Non-profit therapeutic programs, such as The Battle Within’s Revenant Journey program, have been designed to address those problems which tend to be left out of the traditional therapies the VA employs. This program’s aim is to boost veterans’ emotional regulation capacity, making symptoms easier to manage, while at the same time helping veterans’ psyches to adapt from functioning for war and military service, to adapt for functioning in civilian and family life. It simultaneously helps set the stage for effective psychotherapy of almost any variety, by helping establish psychological factors, such as emotional flexibility and openness, which are critical for any therapy to work. As a combat veteran/psychotherapist who serves as the Clinical Manager of this program, I know there are dozens of our 700+ alumni body who might have been part of the suicide statistics in this report if our program did not exist. Importantly, our organization is just one of dozens of similarly impactful programs--usually led by veterans--who are putting a dent in the veteran suicide rate. The VA report doesn't, and can't, account for all the factors that might influence a decline in suicides among veterans--but it's safe to say that the veteran community as a whole is pulling a lot of the weight.
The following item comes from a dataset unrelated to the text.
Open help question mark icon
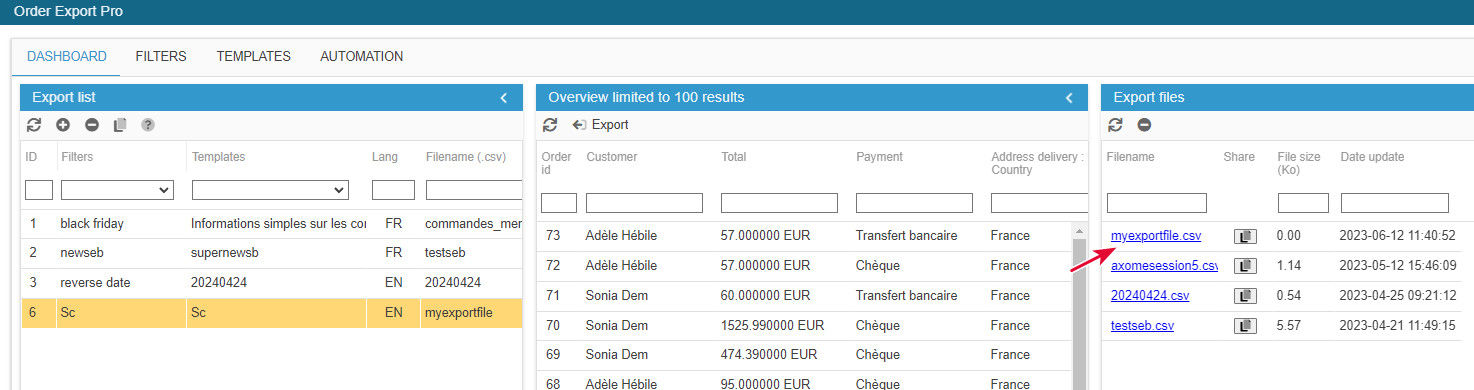(148, 125)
As we consider the VA’s recent report, it’s important to realize there’s still a lot that we--and the VA--can do better. While the numbers are down, it is a painful and terrible reality that 6,261 veterans died in 2019--and there’s no telling what the numbers in 2020 or 2021 will look like, given all that we’ve endured in recently. This issue must remain a top priority for the VA, and for the veteran and military community as a whole--so be sure to check on your buddies, and make sure you lean into the supports this community has developed to care for one another.